Does anyone know the practical limits of how much can or should be stored in a Continuation? Docs say Continuation is “not designed for persisting large amounts of data between executions.”

Full context:

  • I’m working on a pack for Copper CRM that pulls in Opportunities (some CRMs would call these Deals) via a sync table.
  • Each Opportunity can be assigned in Copper to someone on your team, identified in the API response as an assignee_id.
  • Coda allows you to have a column try to auto-match to a Coda user based on their email address. So I need to grab a list of assignee_ids and their corresponding email addresses from Copper. Ideally I only do this once, at the beginning of the sync, and then I can match this against any assignee_ids I encounter through multiple continuations.
  • My current solution is to store this list of Copper users in the Continuation object (type definition doesn’t allow arrays, so I’m using the slightly janky approach of using the assignee_ids as keys and email addresses as values). I’m not sure what a realistic upper bound is on number of users… a couple dozen? (Any more than that and I’m going to hit all kinds of other limitations like the 10k row limit)

I know I could re-fetch this list with every page of results, but that seems wasteful (unless Coda’s caching means it’s not?). Does this seem like a bad idea?

Coda is caching fetcher responses and you can set up your own TTL:

https://coda.github.io/packs-sdk/guides/advanced/fetcher/#caching

So I guess you should use that and not include a payload within the continuation object.

I also don’t think there’s any arbitrary limit on the length of that object, it’s just that the chunk of data is sent to-and-fro on each paginated sync request.

TL;DR: It’s as much of an antipattern as sending chunks of data through Cookies. Most often it’s not a good idea unless you absolutely have to.

When writing that documentation I asked the engineers about a size limit for the continuation object. They don’t enforce one today, but they may in the future, hence a degree of vagueness there. To @Paul_Danyliuk’s point because of the caching at the Fetcher level you don’t need to worry about making the same request in each sync execution, and it removes the risk with storing a lot of data in the continuation object.

Thanks guys.

Just to confirm, is caching independent of the verb? Are POSTs cached the same way as GETs?

Edit: found documentation here explaining that, by default, GETs are cached for 5 minutes. Can anyone confirm whether POSTs will respect cacheTtlSecs?

(Many of the non-mutative calls I need to make are POST in this API; I think they made this choice because the endpoints accept search parameters in the request body)

Update: it seems like cacheTtlSecs isn’t being respected on POST requests even when explicitly set.

I could be misinterpreting my results, but I refactored a sync formula in a way that called a POST Fetch on every row instead of every page, with cacheTtlSecs set to 300. It used to be reasonably performant but now times out after 60 seconds.

Can you confirm this is by design @Eric_Koleda ?

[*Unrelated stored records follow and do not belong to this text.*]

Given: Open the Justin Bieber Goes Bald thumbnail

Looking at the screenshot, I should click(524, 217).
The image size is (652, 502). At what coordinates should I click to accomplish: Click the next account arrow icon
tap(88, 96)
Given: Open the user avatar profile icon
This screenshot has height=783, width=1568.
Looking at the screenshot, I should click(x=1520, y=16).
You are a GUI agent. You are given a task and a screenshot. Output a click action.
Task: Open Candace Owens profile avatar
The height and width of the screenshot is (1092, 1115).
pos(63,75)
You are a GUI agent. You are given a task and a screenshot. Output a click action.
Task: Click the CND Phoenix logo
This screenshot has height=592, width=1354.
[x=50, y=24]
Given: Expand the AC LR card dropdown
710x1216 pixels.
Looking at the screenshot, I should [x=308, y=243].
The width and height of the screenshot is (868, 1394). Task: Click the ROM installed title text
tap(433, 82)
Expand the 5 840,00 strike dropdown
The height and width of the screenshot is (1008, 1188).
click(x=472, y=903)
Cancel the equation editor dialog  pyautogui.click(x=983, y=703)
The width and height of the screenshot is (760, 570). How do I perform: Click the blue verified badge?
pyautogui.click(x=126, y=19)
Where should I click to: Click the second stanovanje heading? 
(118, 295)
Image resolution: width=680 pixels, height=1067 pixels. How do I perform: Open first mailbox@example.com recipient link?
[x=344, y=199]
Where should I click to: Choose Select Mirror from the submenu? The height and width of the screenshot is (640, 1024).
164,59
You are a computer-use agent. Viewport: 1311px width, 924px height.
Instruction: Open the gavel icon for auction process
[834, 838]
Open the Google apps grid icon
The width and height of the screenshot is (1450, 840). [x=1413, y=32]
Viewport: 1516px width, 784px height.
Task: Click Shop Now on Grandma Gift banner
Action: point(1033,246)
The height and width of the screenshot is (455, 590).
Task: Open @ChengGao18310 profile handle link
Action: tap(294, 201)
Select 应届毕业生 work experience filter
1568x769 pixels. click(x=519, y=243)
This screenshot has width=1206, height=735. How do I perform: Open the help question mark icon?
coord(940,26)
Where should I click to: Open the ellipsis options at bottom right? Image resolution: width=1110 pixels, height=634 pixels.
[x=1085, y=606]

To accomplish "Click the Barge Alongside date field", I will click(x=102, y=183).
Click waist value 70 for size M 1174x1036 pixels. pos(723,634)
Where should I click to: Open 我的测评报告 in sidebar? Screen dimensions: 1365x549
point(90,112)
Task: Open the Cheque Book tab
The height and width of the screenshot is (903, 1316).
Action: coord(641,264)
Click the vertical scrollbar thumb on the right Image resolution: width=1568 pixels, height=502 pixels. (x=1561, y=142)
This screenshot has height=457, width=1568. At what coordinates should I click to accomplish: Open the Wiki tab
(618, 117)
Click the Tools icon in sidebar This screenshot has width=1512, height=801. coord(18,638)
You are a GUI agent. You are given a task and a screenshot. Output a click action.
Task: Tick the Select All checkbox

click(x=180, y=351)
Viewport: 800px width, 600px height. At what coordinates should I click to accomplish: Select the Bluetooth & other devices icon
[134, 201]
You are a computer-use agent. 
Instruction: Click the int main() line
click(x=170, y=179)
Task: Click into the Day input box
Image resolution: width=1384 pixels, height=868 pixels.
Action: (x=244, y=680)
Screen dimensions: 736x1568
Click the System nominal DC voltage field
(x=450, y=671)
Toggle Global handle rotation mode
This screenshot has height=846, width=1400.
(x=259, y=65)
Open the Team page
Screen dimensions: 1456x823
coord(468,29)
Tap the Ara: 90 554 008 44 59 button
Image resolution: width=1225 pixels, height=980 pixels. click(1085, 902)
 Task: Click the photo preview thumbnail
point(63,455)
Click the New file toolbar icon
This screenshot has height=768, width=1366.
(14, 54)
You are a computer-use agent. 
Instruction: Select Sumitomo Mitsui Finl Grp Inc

Also, is there any way to confirm in the logs whether a response is fresh or cached? Do the requests visible in the log represent true requests only or cached ones as well?

Edit: I suppose there may also be a performance hit when requesting a cached response compared to retrieving from a variable - true? Any rough sense of how much of a hit?

@Nick_HE - Great point, that’s something I didn’t make clear in the docs: only GET requests are cached. Since POST requests are meant to have a side effect (creating something on a server) they are never cached.

There is probably a small overhead when reading something from the HTTP cache, but it should be trivial and I wouldn’t design around it.

Thanks Eric. Hopefully not too many APIs are designed like this one (because I agree, a search term in the body of a request designed only to get results should be a GET, not a POST).